The embodiments of the present disclosure may be carried out in a distribution computing environment, in which certain tasks are performed by remote processing devices connected through a communication network. In the distribution computing environment, a program module may be located in both a local memory storage device and a remote memory storage device.


The computer generally includes various computer readable media. The computer accessible medium may be any type of computer readable medium, and the computer readable medium includes volatile and non-volatile media, transitory and non-transitory media, and portable and non-portable media. As a non-limited example, the computer readable medium may include a computer readable storage medium and a computer readable transport medium. The computer readable storage medium includes volatile and non-volatile media, transitory and non-transitory media, and portable and non-portable media constructed by a predetermined method or technology, which stores information, such as a computer readable command, a data structure, a program module, or other data. The computer readable storage medium includes a RAM, a Read Only Memory (ROM), an Electrically Erasable and Programmable ROM (EEPROM), a flash memory, or other memory technologies, a Compact Disc (CD)-ROM, a Digital Video Disk (DVD), or other optical disk storage devices, a magnetic cassette, a magnetic tape, a magnetic disk storage device, or other magnetic storage device, or other predetermined media, which are accessible by a computer and are used for storing desired information, but is not limited thereto.


The computer readable transport medium generally implements a computer readable command, a data structure, a program module, or other data in a modulated data signal, such as a carrier wave or other transport mechanisms, and includes all of the information transport media. The modulated data signal means a signal, of which one or more of the characteristics are set or changed so as to encode information within the signal. As a non-limited example, the computer readable transport medium includes a wired medium, such as a wired network or a direct-wired connection, and a wireless medium, such as sound, Radio Frequency (RF), infrared rays, and other wireless media. A combination of the predetermined media among the foregoing media is also included in a range of the computer readable transport medium.

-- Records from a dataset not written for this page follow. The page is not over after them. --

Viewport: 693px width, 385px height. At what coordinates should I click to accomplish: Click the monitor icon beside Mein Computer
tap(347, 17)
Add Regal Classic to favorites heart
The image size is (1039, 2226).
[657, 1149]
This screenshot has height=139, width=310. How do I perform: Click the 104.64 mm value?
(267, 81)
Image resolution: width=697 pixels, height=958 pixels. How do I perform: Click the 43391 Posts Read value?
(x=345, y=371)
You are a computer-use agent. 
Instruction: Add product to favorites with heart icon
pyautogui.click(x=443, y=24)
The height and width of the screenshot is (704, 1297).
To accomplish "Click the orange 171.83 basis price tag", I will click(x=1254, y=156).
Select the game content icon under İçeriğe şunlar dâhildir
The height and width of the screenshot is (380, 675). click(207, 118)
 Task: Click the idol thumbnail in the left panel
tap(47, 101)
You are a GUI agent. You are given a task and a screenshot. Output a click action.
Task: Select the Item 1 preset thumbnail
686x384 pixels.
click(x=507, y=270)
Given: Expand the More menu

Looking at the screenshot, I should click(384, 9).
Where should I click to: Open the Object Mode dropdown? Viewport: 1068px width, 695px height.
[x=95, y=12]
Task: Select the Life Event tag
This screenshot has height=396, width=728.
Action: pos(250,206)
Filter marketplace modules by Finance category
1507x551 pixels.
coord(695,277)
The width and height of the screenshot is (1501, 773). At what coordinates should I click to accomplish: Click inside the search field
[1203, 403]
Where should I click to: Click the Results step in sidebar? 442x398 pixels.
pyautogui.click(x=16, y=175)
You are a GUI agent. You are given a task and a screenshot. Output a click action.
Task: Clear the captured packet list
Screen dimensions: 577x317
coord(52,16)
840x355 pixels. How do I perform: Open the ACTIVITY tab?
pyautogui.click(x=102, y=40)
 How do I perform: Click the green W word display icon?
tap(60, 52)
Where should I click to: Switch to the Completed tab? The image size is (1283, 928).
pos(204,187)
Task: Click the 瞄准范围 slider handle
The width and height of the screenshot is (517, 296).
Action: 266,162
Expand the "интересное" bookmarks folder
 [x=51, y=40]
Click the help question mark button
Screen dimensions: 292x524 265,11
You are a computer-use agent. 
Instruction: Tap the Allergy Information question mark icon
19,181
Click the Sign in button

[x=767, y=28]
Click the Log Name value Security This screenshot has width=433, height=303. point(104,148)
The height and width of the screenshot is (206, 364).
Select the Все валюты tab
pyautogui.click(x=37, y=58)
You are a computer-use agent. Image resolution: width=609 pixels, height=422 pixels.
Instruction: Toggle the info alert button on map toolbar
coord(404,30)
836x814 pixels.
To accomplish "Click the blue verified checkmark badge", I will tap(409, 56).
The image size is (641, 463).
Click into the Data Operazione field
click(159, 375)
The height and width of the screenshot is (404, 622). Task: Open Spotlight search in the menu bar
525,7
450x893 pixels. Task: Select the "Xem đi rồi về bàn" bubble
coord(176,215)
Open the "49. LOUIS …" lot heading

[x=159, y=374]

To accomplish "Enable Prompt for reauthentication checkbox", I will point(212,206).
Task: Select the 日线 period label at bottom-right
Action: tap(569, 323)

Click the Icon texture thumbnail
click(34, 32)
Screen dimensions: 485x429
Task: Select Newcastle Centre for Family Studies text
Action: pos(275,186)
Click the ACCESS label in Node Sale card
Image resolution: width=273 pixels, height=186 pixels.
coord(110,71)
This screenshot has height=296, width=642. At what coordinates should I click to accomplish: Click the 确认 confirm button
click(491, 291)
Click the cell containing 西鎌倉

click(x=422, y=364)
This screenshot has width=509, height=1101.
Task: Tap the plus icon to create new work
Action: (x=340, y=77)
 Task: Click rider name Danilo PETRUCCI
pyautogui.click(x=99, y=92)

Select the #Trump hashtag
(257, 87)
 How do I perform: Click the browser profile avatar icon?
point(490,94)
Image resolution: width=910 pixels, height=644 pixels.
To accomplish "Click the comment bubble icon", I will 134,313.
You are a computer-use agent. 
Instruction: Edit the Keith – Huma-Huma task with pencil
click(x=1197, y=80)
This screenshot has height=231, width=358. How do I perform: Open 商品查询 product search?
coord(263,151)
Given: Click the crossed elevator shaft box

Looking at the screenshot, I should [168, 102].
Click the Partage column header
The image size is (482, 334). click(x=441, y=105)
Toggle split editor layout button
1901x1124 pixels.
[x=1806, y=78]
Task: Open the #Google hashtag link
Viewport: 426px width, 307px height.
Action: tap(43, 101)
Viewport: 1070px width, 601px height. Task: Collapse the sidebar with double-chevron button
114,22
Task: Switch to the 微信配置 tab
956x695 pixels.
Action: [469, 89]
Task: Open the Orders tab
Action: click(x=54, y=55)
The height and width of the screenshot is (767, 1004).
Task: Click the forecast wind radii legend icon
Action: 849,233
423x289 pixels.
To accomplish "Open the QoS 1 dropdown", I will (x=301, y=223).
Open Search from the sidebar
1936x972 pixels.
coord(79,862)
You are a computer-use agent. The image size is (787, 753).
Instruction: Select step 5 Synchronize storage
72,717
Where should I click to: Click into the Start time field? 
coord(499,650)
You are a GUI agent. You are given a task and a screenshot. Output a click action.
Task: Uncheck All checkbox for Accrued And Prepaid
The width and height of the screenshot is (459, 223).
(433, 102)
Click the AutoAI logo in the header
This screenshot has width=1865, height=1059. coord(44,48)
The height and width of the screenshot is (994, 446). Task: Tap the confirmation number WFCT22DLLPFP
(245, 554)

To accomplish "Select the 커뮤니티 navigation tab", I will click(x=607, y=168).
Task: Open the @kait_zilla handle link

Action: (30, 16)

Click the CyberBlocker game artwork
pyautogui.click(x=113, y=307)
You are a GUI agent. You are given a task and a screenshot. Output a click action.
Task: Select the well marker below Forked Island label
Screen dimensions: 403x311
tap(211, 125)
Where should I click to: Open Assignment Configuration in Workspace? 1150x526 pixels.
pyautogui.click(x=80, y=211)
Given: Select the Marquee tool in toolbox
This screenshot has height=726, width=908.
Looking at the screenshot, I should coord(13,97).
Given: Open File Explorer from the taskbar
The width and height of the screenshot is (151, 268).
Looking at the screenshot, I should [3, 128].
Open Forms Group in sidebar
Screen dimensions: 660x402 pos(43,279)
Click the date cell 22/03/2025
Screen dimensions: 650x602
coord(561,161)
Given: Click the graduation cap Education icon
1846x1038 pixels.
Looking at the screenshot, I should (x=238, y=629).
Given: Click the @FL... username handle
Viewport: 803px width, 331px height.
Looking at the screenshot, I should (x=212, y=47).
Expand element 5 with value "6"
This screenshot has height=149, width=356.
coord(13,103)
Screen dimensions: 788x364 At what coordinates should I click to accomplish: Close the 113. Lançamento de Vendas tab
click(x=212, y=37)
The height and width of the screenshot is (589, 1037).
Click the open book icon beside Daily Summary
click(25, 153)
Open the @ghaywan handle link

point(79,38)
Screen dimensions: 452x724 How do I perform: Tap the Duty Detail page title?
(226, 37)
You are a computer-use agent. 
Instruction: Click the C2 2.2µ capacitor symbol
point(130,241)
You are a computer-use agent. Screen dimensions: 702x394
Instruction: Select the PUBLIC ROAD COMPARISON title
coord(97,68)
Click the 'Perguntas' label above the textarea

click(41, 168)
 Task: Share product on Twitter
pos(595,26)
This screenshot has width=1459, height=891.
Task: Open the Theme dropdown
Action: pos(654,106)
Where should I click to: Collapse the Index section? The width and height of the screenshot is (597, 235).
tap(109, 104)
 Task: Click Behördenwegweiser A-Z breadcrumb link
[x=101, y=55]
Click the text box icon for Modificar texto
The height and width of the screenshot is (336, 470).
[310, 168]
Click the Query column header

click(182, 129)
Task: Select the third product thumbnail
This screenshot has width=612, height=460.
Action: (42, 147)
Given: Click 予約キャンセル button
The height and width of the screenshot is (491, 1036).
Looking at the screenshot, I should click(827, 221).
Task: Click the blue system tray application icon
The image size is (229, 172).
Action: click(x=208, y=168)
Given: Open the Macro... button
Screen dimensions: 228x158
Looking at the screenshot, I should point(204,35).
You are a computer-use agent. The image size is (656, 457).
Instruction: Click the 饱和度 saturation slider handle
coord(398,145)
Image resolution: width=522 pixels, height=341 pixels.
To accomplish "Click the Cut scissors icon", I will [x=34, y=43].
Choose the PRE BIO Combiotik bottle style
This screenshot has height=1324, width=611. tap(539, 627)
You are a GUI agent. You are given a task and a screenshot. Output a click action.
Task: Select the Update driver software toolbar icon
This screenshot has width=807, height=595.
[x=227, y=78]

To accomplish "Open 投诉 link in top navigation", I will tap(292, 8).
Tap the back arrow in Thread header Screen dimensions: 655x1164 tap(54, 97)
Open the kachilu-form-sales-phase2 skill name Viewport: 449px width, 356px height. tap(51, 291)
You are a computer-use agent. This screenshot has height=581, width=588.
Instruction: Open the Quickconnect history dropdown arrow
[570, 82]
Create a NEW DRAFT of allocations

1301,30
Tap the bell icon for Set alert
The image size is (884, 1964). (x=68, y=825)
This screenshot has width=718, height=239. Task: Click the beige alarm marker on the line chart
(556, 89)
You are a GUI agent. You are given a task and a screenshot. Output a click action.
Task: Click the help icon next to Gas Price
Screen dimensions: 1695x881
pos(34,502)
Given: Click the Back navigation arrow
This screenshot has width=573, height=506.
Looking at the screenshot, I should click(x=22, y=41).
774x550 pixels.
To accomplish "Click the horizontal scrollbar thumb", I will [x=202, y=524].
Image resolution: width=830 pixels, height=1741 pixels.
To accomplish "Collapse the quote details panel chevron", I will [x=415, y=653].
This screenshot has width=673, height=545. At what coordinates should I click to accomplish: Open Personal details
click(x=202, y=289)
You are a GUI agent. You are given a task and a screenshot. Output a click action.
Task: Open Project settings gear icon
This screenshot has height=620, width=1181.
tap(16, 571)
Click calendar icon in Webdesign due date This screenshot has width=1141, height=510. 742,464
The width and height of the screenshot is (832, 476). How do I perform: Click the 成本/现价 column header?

An illustrative environment 1100 including a computer 1102 and implementing several aspects of the present disclosure is illustrated, and the computer 1102 includes a processing device 1104, a system memory 1106, and a system bus 1108. The system bus 1108 connects system components including the system memory 1106 (not limited) to the processing device 1104. The processing device 1104 may be a predetermined processor among various commonly used processors. A dual processor and other multi-processor architectures may also be used as the processing device 1104.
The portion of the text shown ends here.